━━━ Texto de referencia

Sabía, sé cada vez más, que no basta con eso. Escribía para adolescentes tempranos a quienes hubiese debido informar que desde 1974 la dictadura tuvo su ensayo general con Isabel Perón y José López Rega. Y no me animé a recomendarles Salò de Pasolini.

Hoy releo esas líneas con algo de vergüenza.

Viví, hace casi cuarenta años, un momento de optimismo con el juicio y la condena de los verdugos uniformados de la dictadura cívico-militar.

Hoy compruebo que el hambre y el narcotráfico se han impuesto, continuación de la especulación financiera desatada por los cómplices civiles de aquella dictadura.

Me asalta un breve momento de confianza cuando jueces condenan a cadena perpetua a los agentes de policía que asesinaron a un adolescente por el color de su piel.

Asisto todos los días al bastardeo de la noción de derechos humanos por la subasta política, cacareada por los líderes de la corrupción, remedo apenas retórico de una izquierda que nunca practicaron.

Qué alternativa hay, me pregunto. Qué higiene es posible. Devaluados, afortunadamente, los movimientos redentores, agradezco las fisuras de libertad de expresión, las acciones grupales, puntuales, aun posibles. Tal vez sea lo que resta de la ilusión democrática, en los repliegues de una sociedad no todo el tiempo resignada a sus representantes. ~

28 de julio de 2023

Evoco aquí un momento clave del pasado argentino cargado de incertidumbres y temores pero, ante todo, de esperanzas para quienes aspirábamos a la construcción de una sociedad democrática. A cuarenta años de aquel año bisagra de 1983, estamos atravesando otro punto de inflexión en nuestra historia política, que, en contraste con aquel, se presenta amenazante para la frágil y cuestionada democracia vigente. En este clima, es difícil mirar hacia atrás sin proyectar sobre mis recuerdos las sombras que hoy nos acechan, pero haré el intento.

━━━━━━
━━━ Datos sin procesar

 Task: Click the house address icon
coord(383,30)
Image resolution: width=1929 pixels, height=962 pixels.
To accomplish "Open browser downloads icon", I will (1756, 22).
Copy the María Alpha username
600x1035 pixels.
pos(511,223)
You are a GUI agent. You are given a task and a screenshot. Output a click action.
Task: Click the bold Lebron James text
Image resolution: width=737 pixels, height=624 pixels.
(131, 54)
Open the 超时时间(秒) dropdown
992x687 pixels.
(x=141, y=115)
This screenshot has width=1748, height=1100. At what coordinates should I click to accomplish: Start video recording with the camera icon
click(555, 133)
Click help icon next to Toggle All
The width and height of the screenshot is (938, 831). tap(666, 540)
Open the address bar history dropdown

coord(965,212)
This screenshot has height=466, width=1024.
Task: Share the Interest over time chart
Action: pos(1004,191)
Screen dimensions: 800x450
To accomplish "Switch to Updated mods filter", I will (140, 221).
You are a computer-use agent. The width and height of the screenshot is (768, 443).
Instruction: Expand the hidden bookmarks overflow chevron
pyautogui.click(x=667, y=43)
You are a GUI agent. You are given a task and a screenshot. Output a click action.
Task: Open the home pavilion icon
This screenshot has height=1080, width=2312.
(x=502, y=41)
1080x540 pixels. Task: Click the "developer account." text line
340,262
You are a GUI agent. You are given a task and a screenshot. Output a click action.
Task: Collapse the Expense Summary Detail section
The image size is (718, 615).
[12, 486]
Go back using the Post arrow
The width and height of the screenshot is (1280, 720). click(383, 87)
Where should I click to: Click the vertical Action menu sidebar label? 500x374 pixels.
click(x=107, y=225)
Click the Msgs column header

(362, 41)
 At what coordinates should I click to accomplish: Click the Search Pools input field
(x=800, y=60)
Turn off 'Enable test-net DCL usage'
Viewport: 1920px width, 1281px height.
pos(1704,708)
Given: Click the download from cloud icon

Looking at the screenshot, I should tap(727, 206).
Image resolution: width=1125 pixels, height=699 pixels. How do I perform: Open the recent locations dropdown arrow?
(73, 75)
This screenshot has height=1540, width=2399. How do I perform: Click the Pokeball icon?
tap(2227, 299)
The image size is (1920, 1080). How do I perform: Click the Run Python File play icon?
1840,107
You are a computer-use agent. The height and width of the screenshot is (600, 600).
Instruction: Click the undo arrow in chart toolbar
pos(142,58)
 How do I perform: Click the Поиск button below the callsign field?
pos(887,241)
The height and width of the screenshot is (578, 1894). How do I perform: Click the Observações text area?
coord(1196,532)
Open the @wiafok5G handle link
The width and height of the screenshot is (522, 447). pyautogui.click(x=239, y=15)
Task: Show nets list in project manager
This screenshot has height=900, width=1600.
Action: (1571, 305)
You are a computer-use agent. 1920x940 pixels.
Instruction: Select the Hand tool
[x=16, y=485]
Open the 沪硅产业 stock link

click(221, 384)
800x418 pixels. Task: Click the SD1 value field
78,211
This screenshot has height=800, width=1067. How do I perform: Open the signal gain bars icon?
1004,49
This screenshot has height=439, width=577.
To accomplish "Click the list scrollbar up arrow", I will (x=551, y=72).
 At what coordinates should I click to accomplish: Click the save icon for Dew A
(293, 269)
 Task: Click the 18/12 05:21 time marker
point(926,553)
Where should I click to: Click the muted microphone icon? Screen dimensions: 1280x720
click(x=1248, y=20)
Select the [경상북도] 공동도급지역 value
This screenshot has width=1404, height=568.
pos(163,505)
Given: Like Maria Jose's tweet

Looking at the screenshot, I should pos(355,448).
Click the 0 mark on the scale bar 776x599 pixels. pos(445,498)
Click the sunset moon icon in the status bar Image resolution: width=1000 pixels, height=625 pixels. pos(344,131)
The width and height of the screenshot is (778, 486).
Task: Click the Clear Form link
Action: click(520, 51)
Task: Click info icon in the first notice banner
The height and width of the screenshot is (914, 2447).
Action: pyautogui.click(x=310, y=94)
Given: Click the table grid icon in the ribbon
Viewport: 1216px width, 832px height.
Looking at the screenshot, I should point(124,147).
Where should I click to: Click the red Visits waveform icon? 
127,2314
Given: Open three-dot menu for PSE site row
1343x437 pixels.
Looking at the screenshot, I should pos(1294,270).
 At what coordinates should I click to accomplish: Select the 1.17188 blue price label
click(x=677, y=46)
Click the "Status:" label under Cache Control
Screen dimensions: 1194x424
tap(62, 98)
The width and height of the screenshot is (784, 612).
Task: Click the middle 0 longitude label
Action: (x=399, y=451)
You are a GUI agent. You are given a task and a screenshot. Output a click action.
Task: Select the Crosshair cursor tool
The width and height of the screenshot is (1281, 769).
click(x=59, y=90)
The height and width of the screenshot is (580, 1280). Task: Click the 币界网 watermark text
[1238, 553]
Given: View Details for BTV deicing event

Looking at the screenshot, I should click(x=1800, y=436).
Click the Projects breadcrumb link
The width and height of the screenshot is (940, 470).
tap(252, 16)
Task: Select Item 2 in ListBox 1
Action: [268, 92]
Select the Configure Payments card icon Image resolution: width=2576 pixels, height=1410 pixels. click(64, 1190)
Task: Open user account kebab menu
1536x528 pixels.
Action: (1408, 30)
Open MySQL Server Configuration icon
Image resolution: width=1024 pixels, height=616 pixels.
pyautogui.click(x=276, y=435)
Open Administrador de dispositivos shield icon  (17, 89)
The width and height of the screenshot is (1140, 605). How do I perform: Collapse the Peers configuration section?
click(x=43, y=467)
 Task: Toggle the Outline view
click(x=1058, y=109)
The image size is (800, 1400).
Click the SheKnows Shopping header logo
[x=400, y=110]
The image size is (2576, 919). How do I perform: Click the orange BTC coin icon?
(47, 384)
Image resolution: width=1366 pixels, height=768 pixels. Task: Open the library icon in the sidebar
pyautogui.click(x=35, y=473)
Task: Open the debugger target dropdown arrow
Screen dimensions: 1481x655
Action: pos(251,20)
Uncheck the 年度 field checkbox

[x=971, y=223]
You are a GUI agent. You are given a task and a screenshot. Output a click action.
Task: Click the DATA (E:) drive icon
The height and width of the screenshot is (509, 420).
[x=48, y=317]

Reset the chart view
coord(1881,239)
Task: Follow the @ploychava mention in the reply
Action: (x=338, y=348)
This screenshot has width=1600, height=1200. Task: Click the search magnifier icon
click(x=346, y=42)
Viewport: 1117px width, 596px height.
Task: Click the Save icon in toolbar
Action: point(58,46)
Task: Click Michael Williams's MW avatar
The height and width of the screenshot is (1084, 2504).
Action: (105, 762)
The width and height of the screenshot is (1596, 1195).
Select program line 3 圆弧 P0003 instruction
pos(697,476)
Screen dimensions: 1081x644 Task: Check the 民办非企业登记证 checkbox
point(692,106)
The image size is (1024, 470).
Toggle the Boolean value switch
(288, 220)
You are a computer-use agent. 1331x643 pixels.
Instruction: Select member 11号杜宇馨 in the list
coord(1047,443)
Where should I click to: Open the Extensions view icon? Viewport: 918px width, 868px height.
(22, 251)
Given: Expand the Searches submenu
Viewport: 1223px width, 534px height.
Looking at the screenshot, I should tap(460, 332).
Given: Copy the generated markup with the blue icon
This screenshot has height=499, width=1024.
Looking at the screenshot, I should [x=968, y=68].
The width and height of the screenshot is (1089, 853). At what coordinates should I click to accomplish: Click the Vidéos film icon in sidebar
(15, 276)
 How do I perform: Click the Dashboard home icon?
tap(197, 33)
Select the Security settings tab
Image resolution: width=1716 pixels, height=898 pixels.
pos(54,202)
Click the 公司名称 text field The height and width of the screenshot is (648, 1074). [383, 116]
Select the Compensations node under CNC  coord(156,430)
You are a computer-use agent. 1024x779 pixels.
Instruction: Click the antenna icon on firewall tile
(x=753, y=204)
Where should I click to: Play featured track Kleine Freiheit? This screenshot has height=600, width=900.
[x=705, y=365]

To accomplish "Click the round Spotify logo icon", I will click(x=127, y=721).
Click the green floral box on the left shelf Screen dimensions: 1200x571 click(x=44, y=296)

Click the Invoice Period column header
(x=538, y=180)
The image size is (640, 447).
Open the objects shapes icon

━━━━━━

Tareas por realizar ::
(1) ¿Concuerdan con el texto de referencia las afirmaciones siguientes? Responde sí o no a cada una y cita textualmente las palabras que lo deciden. (a) Quien escribe relee hoy ciertas líneas con algo de vergüenza. (b) Quien escribe recomendó Salò de Pasolini a sus lectores adolescentes. (c) El texto llama a 1983 un año bisagra.
(2) ¿Puedes repetir literalmente el pasaje del texto de referencia que se abre con las palabras "Viví, hace casi" y se cierra con "de aquella dictadura."?

Las respuestas ::
(1)
(a) Sí: «Hoy releo esas líneas con algo de vergüenza.»
(b) No: «Y no me animé a recomendarles Salò de Pasolini.»
(c) Sí: «A cuarenta años de aquel año bisagra de 1983»

(2)
Viví, hace casi cuarenta años, un momento de optimismo con el juicio y la condena de los verdugos uniformados de la dictadura cívico-militar.

Hoy compruebo que el hambre y el narcotráfico se han impuesto, continuación de la especulación financiera desatada por los cómplices civiles de aquella dictadura.